De uns tempos para cá, me senti tal qual a metamorfose
ambulante do grande Raul: "Eu quero dizer agora o oposto do que eu disse
antes"...rsrs
Digo o oposto porque eu mesmo já escrevi um texto na época
das eleições de 2018:
Mas esse post que escrevo agora não se trata, realmente, de uma oposição ao que escrevi há dois anos. Mas parece.
Gostaria de iniciar lembrando o que já falei em outro escrito:
falo, novamente, do meu lugar de fala, de um lugar de quem é privilegiado, de
quem pode fazer quarentena, de quem continua trabalhando em casa, etc. Falo
sobre o meu lugar e, talvez, do lugar de algumas pessoas que têm uma posição
social parecida com a minha. Minha fala não pode ser vista para além de vários
recortes necessários para dar conta da complexidade do nosso momento social.

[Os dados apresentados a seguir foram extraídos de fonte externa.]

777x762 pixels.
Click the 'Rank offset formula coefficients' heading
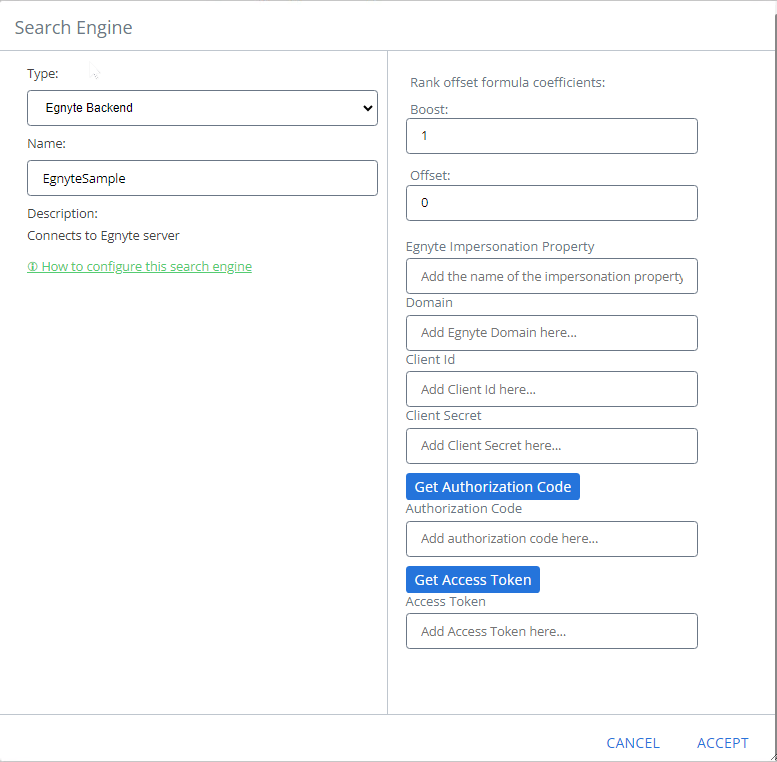[507, 82]
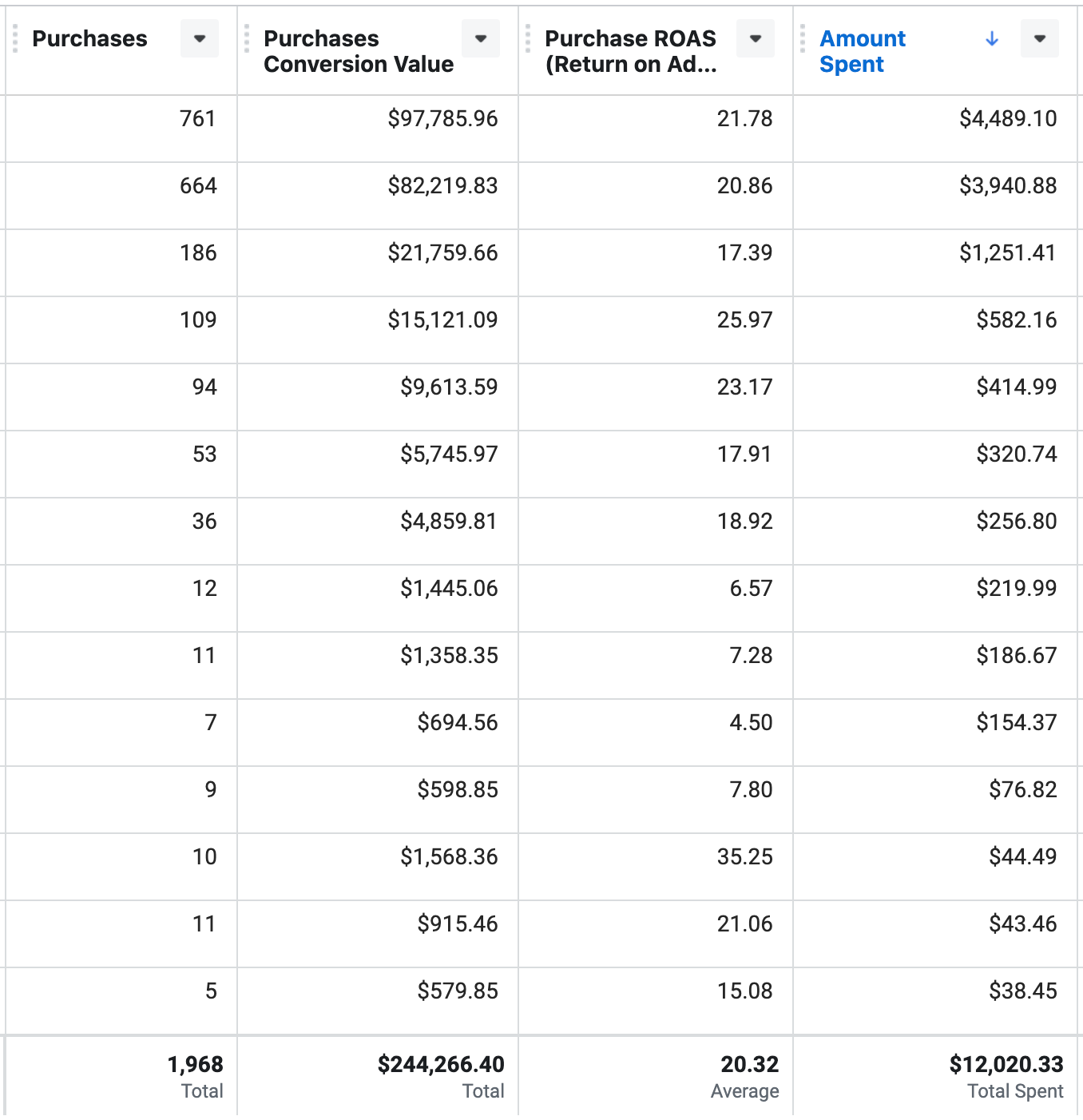Select the Purchases Conversion Value column header
Image resolution: width=1083 pixels, height=1120 pixels.
[360, 51]
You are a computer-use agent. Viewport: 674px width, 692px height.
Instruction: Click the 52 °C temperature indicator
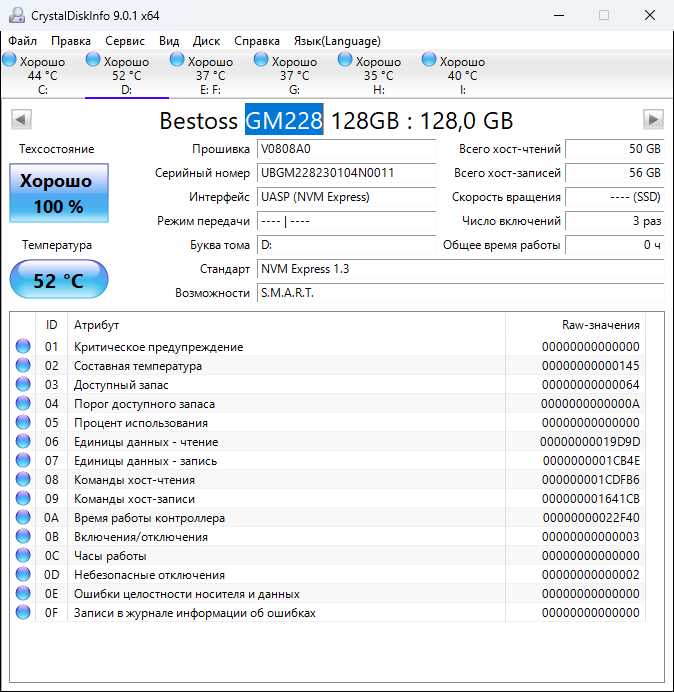click(x=58, y=280)
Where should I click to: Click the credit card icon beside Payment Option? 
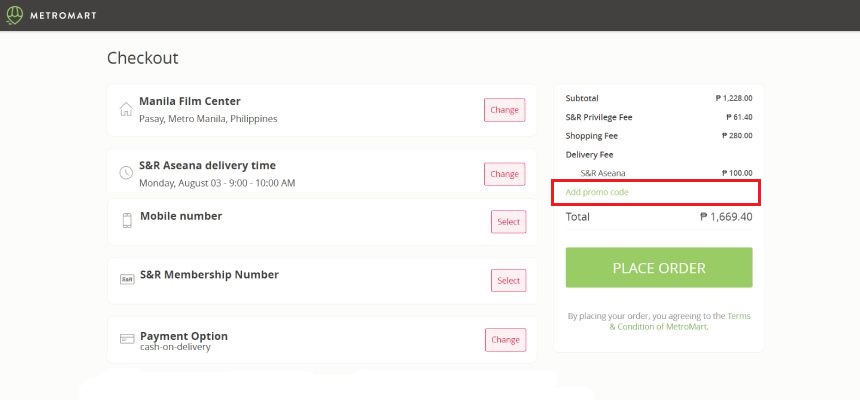click(127, 339)
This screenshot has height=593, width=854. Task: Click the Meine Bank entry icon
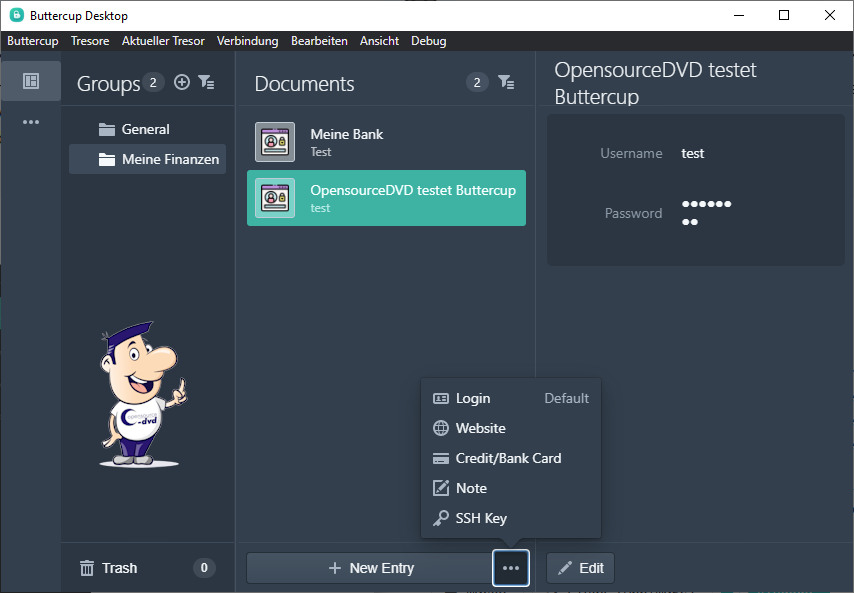275,142
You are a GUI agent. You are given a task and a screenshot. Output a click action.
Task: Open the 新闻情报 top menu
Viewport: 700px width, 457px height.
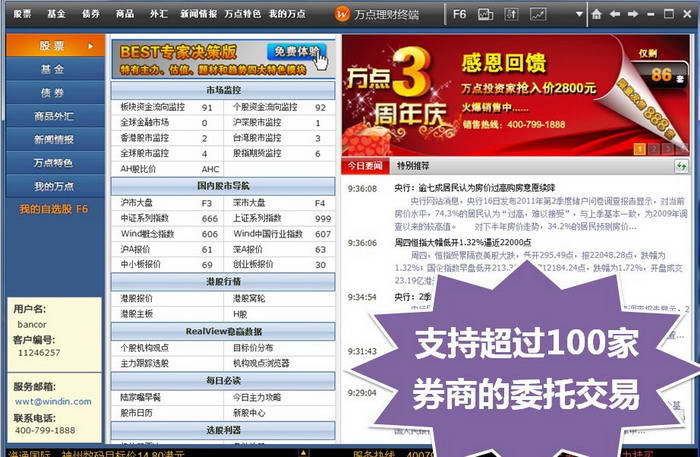pos(199,15)
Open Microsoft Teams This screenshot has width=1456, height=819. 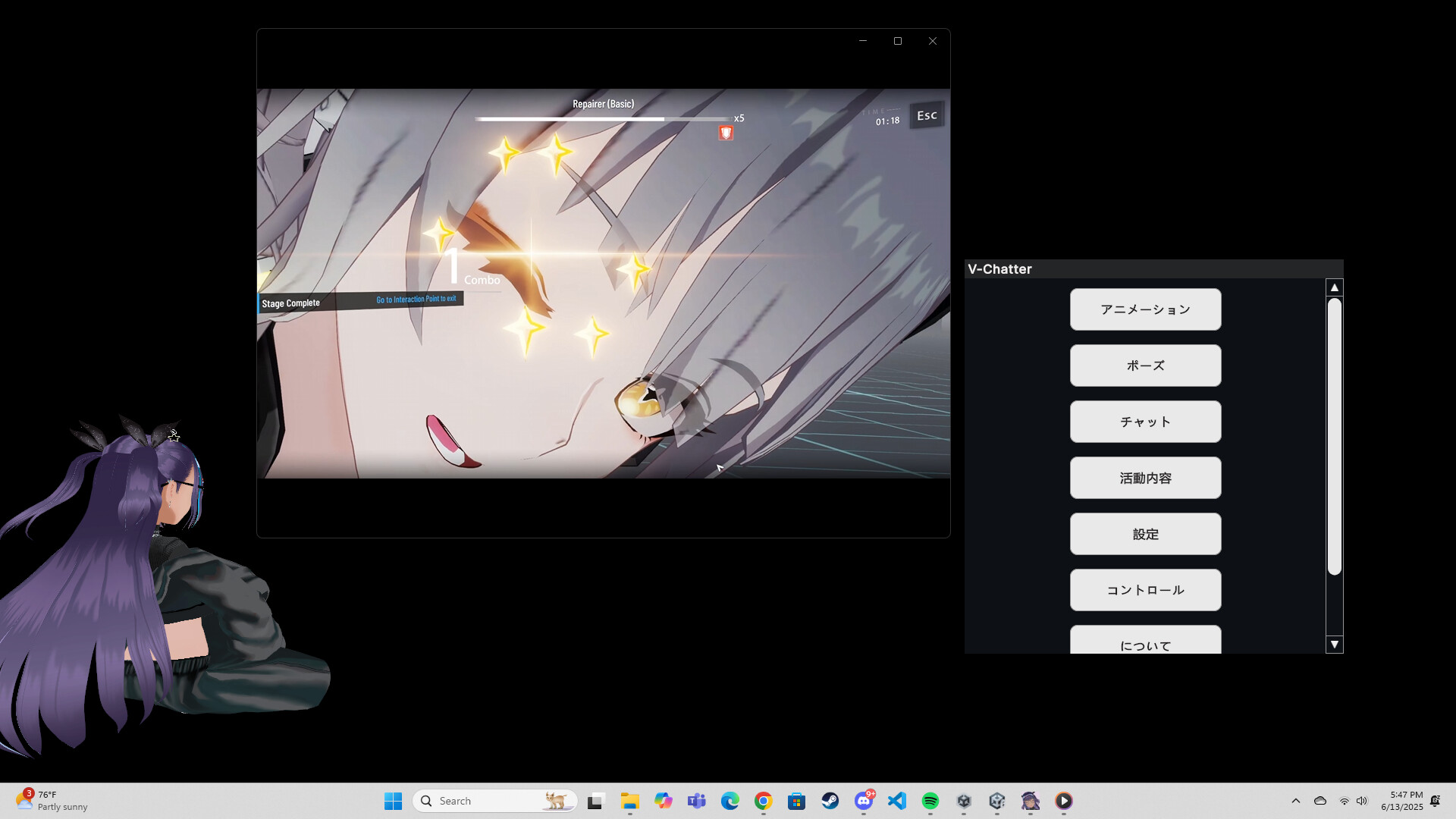696,801
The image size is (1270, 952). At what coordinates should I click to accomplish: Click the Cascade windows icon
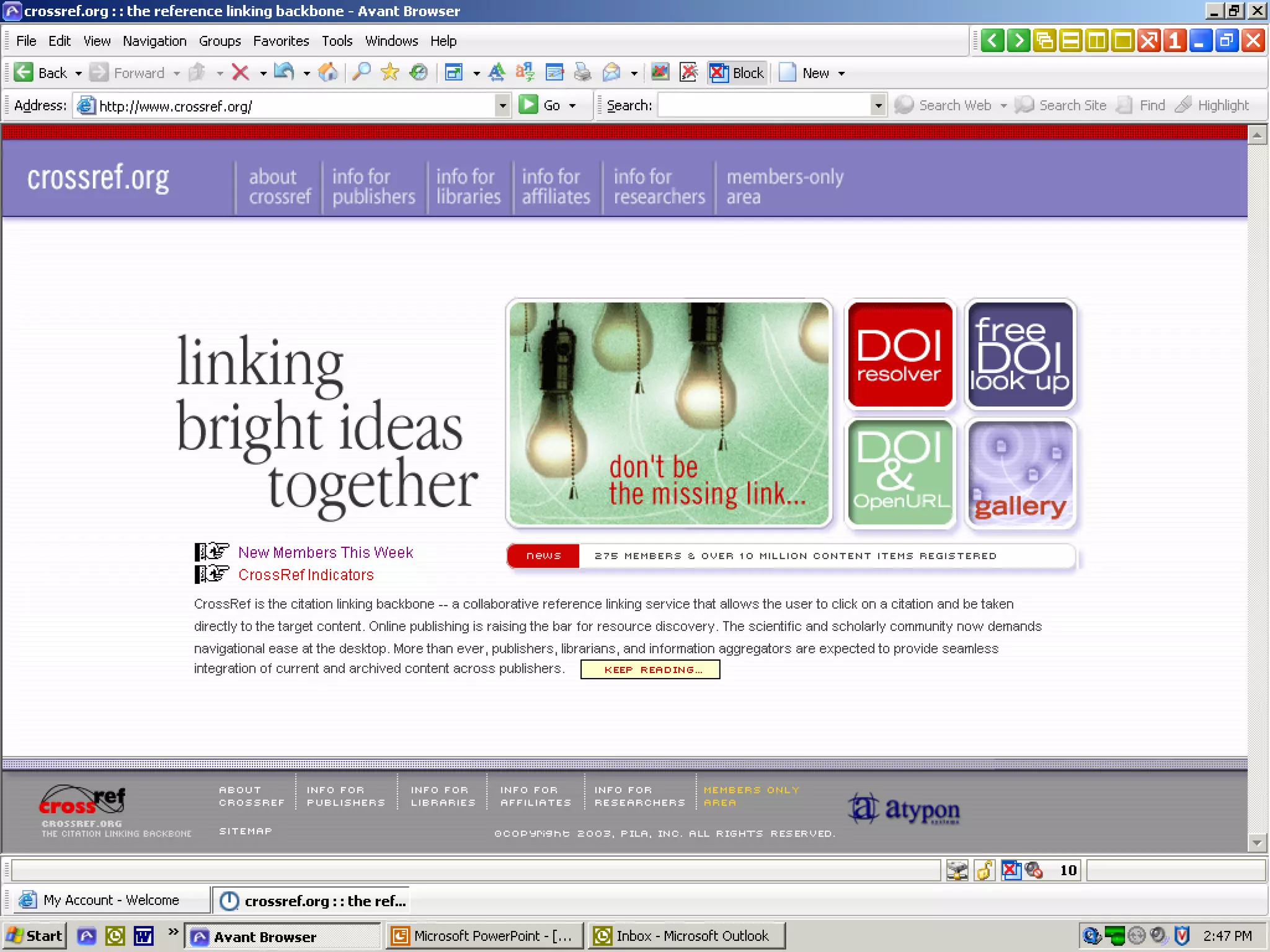pyautogui.click(x=1045, y=41)
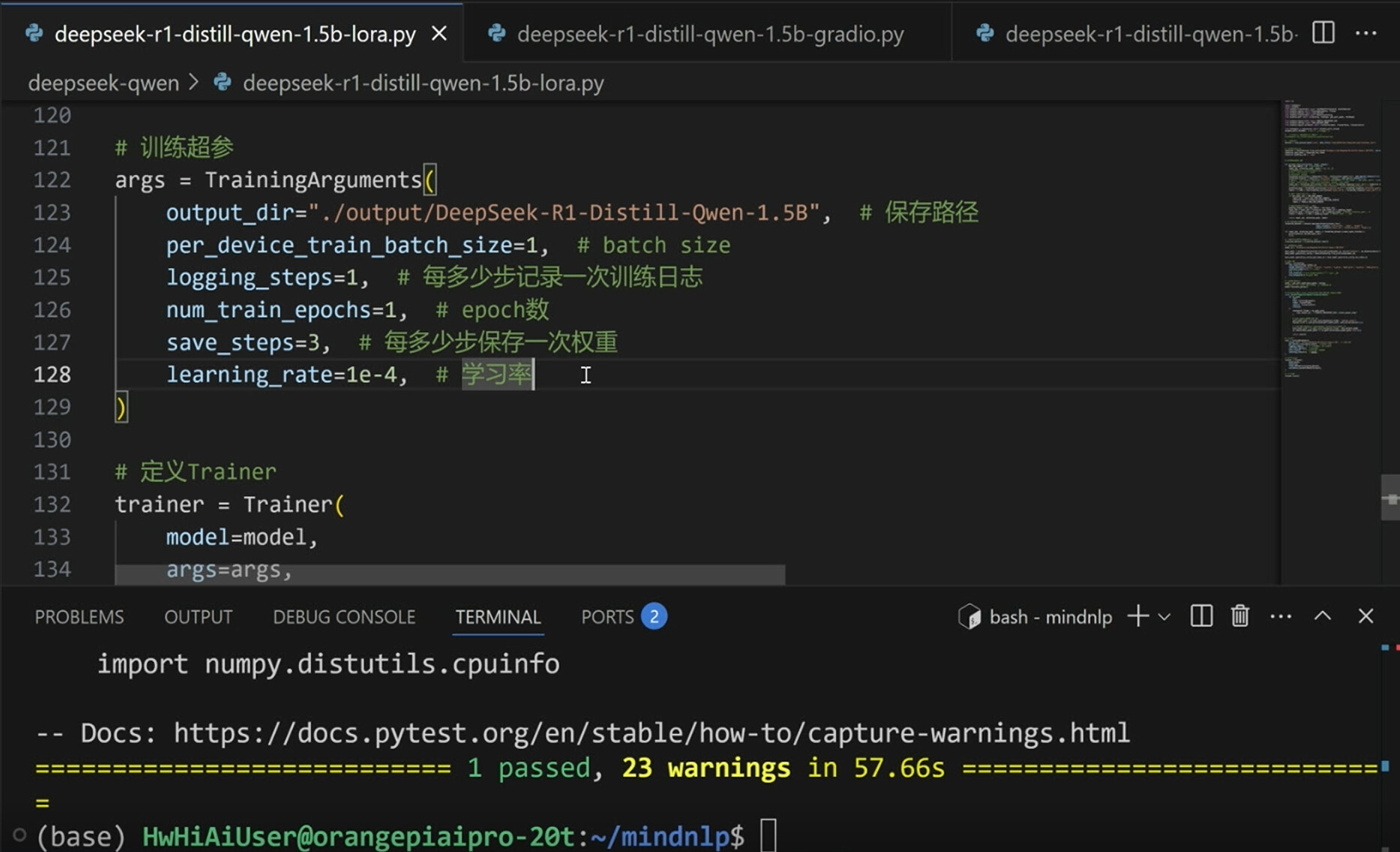Switch to the OUTPUT panel tab

tap(198, 617)
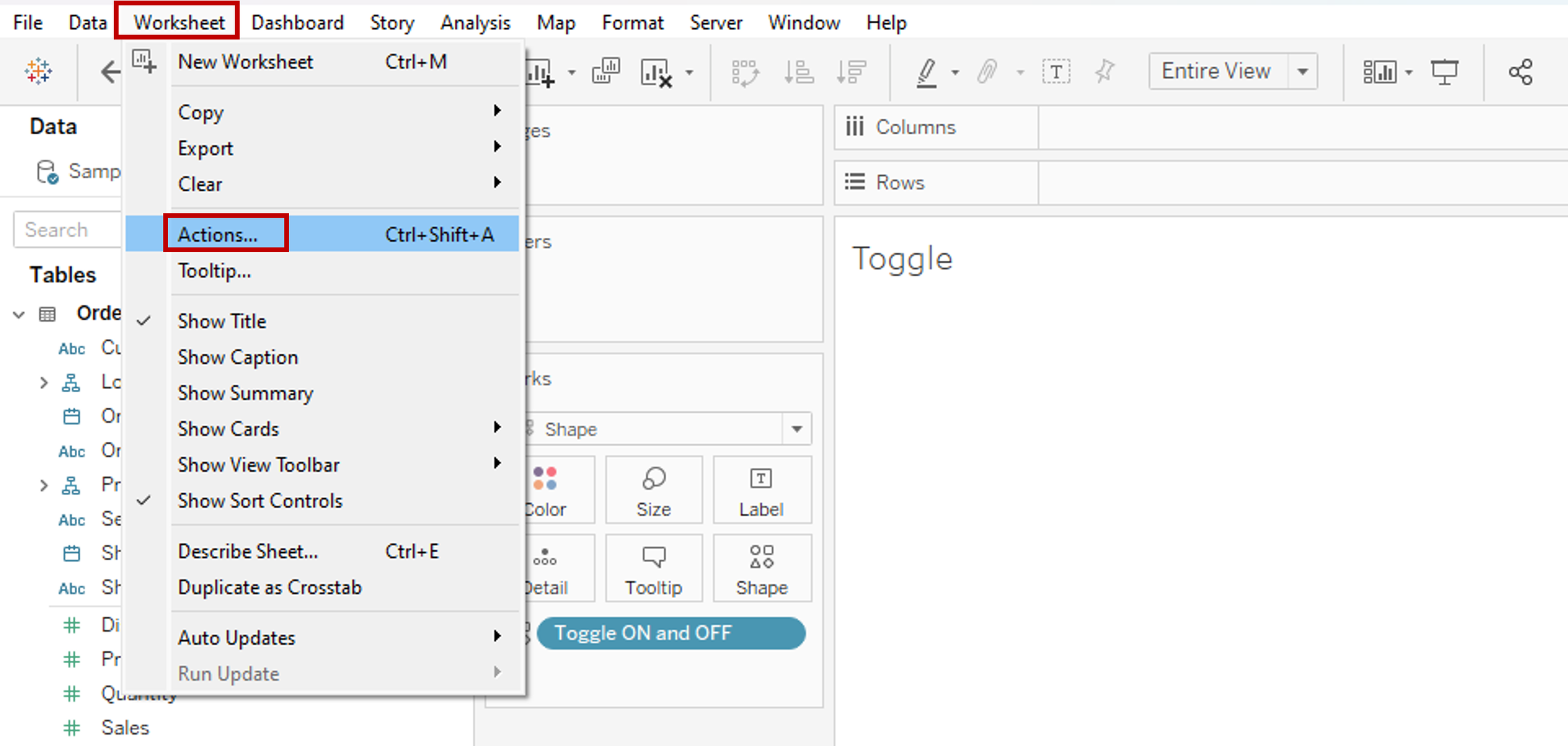Click the Show Mark Labels T icon
The height and width of the screenshot is (746, 1568).
click(1056, 72)
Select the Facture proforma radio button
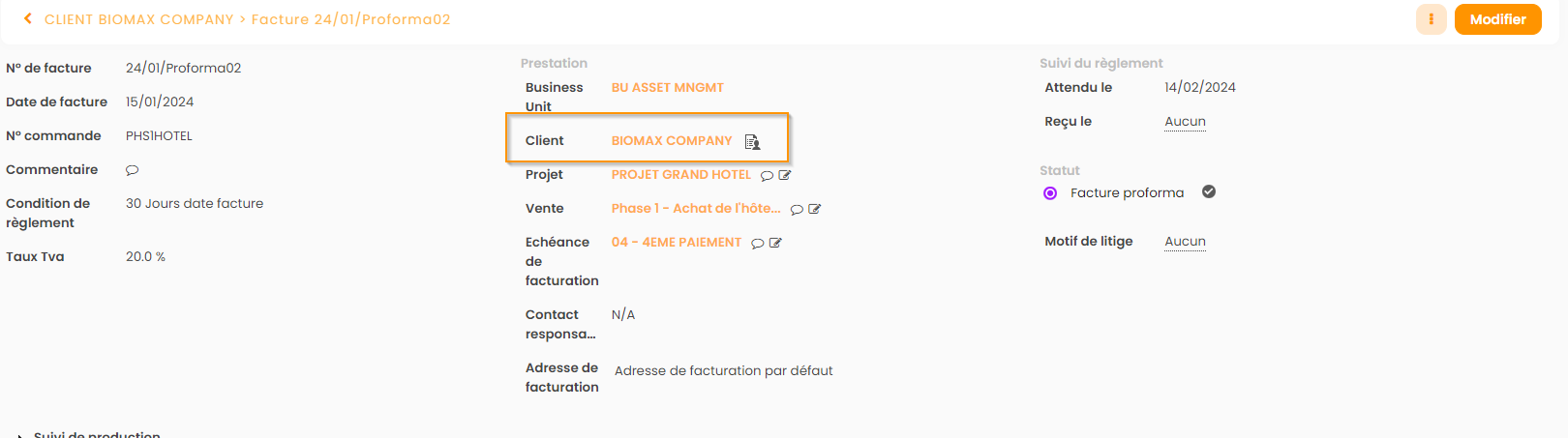1568x438 pixels. 1050,193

Indo para o assunto propriamente dito.
Há algumas semanas participei de um grupo de cuidado com
alguns psicólogos e psicólogas que trabalham dentro da perspectiva da Abordagem Centrada na
Pessoa e o assunto começou a girar em torno de como estava sendo difícil lidar
com o momento atual e, principalmente, com as declarações e posturas do nosso presidente
diante de uma situação tão grave em tantos níveis diferentes e complexos.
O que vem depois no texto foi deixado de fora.